This particular broken ivory Japanese figure came in for restoration as you can see it is rather broken, in the process of restoration we removed a wood screw and lots of old brown hard glue, the client would like it restored but not fully in this particular case as some of the repairs were undertaken by their great grandfather and therefore she would like them left..
Therefore we have undertaken the restoration of the feet and the hands and the staff leaving the hat as was requested.
We only use old ivory in such repairs and we only undertake restoration of antique ivory items.
In the photograph below you can see two late edo period ivory pot's circa (1603 to 1868 as you can see they are rather badly damaged.
And in the photograph on the right you can see the top of the pot which has been repaired totally without any sign of damage.
This pot has a well carved netsuke figure on top but unfortunately as you can see when it came in the top was broken and damaged in three places but now it is been fully repaired
when we repair anything in our workshops we try to make the repair as invisible as possible even on ivory
late edo period ivory pot circa (1603 to 1868 with netsuke figure
Below you can see a group that has been very badly damaged and was repaired sometime I believe in the 1920s using a a glue which has now yellowed rather, as you can see there were many parts missing but the client thought it worthy of restoration
These days we use ivory contemporary with the period of the restoration to be undertaken never never new ivory of course and very often we use ivoreene which is a substance made by mixing mammoth tusks as dug up from the tundra and a plastic mix this substance can be carved and used exactly like ivory but of course has never come from an elephant.

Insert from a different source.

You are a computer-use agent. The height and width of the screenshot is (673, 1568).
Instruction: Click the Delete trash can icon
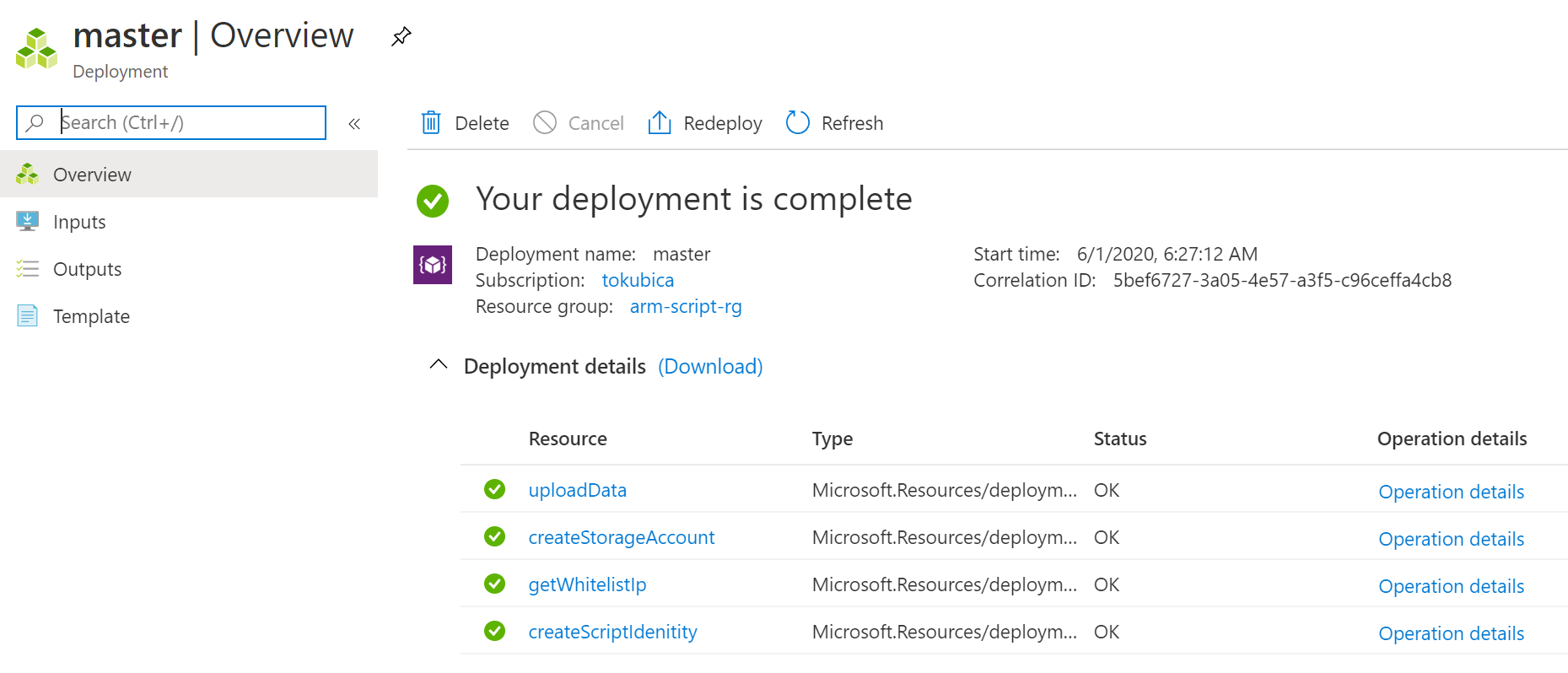[431, 123]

For the restoration of the subject above we had to remake missing hands, sections of rope and repair a broken hat all these repairs had to be undertaken in a fashion so that they cannot be observed by the human eye.
The photograph below you can see the result of the finished carving, twigs from the basket were made hands and feet were made and the subjects were glued to the base.
A very fine samurai warrior after restoration.
This very fine ivory samurai warrior required the restoration of its katarna and the upper protruding (sode) plates and bow.
In the second photograph you can see a second view of the bow sode and arrows these items were all restored from very 18th century ivory.
Below you can see a recent ivory carving and repair of a rather unusual Japanese ivory crustacean.
Its legs were broken and its front antenni have been replaced, the restoration of ivory is a little bit of controversial subject at the moment but that is partly because people like Mr Goad don't seem to be aware that the sale and restoration of antique items of ivory will not stop rich people from killing elephants.
lost wax or investment casting.
Sometimes when a part of the clock is missing and it has to be made either by machine or in this case by the lost wax principle.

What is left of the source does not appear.